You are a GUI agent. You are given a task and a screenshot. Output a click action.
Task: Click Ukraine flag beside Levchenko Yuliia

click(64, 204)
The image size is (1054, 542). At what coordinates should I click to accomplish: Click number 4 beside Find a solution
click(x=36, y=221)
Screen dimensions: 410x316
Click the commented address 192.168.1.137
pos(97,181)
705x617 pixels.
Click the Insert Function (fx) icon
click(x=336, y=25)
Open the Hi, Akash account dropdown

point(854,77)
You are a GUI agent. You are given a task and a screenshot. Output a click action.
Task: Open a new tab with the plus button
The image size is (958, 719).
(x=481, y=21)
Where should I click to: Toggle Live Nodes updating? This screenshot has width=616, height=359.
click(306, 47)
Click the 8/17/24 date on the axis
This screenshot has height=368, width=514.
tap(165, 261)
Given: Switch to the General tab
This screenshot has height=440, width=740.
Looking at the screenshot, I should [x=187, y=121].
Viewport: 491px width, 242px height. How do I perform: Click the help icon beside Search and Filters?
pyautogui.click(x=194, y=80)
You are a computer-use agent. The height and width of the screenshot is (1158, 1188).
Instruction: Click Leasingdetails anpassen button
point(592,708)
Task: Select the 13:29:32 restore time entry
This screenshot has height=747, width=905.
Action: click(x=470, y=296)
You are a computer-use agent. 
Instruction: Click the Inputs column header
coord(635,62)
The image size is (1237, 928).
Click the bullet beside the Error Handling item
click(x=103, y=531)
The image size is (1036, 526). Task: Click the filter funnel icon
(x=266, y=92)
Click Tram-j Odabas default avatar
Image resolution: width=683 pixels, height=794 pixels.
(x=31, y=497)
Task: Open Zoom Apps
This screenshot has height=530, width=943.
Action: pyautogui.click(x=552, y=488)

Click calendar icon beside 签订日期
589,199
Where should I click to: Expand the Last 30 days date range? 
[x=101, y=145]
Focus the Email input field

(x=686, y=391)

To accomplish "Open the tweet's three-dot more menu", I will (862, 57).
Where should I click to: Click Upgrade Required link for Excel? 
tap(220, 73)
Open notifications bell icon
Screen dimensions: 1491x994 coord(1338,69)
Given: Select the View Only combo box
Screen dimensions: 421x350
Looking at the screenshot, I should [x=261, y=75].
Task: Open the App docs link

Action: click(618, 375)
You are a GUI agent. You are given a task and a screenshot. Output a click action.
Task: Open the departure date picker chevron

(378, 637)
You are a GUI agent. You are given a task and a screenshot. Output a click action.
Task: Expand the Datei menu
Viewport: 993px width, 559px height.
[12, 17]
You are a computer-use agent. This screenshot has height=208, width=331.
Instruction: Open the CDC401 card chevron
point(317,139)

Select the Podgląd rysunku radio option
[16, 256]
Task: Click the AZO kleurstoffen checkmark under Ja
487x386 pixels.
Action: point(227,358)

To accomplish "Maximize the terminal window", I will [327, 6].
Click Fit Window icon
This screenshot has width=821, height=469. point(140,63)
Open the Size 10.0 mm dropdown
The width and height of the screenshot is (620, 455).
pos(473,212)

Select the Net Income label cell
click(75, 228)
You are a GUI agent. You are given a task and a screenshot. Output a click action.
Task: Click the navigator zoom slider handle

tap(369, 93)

▶ [Work to do]: Reproduce all of the data above verbatim, from its first line through its last.

▶ [Final answer]:
You are a GUI agent. You are given a task and a screenshot. Output a click action.
Task: Click Ukraine flag beside Levchenko Yuliia

click(64, 204)
The image size is (1054, 542). At what coordinates should I click to accomplish: Click number 4 beside Find a solution
click(x=36, y=221)
Screen dimensions: 410x316
Click the commented address 192.168.1.137
pos(97,181)
705x617 pixels.
Click the Insert Function (fx) icon
click(x=336, y=25)
Open the Hi, Akash account dropdown

point(854,77)
You are a GUI agent. You are given a task and a screenshot. Output a click action.
Task: Open a new tab with the plus button
The image size is (958, 719).
(x=481, y=21)
Where should I click to: Toggle Live Nodes updating? This screenshot has width=616, height=359.
click(306, 47)
Click the 8/17/24 date on the axis
This screenshot has height=368, width=514.
tap(165, 261)
Given: Switch to the General tab
This screenshot has height=440, width=740.
Looking at the screenshot, I should [x=187, y=121].
Viewport: 491px width, 242px height. How do I perform: Click the help icon beside Search and Filters?
pyautogui.click(x=194, y=80)
You are a computer-use agent. The height and width of the screenshot is (1158, 1188).
Instruction: Click Leasingdetails anpassen button
point(592,708)
Task: Select the 13:29:32 restore time entry
This screenshot has height=747, width=905.
Action: click(x=470, y=296)
You are a computer-use agent. 
Instruction: Click the Inputs column header
coord(635,62)
The image size is (1237, 928).
Click the bullet beside the Error Handling item
click(x=103, y=531)
The image size is (1036, 526). Task: Click the filter funnel icon
(x=266, y=92)
Click Tram-j Odabas default avatar
Image resolution: width=683 pixels, height=794 pixels.
(x=31, y=497)
Task: Open Zoom Apps
This screenshot has height=530, width=943.
Action: pyautogui.click(x=552, y=488)

Click calendar icon beside 签订日期
589,199
Where should I click to: Expand the Last 30 days date range? 
[x=101, y=145]
Focus the Email input field

(x=686, y=391)

To accomplish "Open the tweet's three-dot more menu", I will (862, 57).
Where should I click to: Click Upgrade Required link for Excel? 
tap(220, 73)
Open notifications bell icon
Screen dimensions: 1491x994 coord(1338,69)
Given: Select the View Only combo box
Screen dimensions: 421x350
Looking at the screenshot, I should [x=261, y=75].
Task: Open the App docs link

Action: click(618, 375)
You are a GUI agent. You are given a task and a screenshot. Output a click action.
Task: Open the departure date picker chevron

(378, 637)
You are a GUI agent. You are given a task and a screenshot. Output a click action.
Task: Expand the Datei menu
Viewport: 993px width, 559px height.
[12, 17]
You are a computer-use agent. This screenshot has height=208, width=331.
Instruction: Open the CDC401 card chevron
point(317,139)

Select the Podgląd rysunku radio option
[16, 256]
Task: Click the AZO kleurstoffen checkmark under Ja
487x386 pixels.
Action: point(227,358)

To accomplish "Maximize the terminal window", I will [327, 6].
Click Fit Window icon
This screenshot has width=821, height=469. point(140,63)
Open the Size 10.0 mm dropdown
The width and height of the screenshot is (620, 455).
pos(473,212)

Select the Net Income label cell
click(75, 228)
You are a GUI agent. You are given a task and a screenshot. Output a click action.
Task: Click the navigator zoom slider handle

tap(369, 93)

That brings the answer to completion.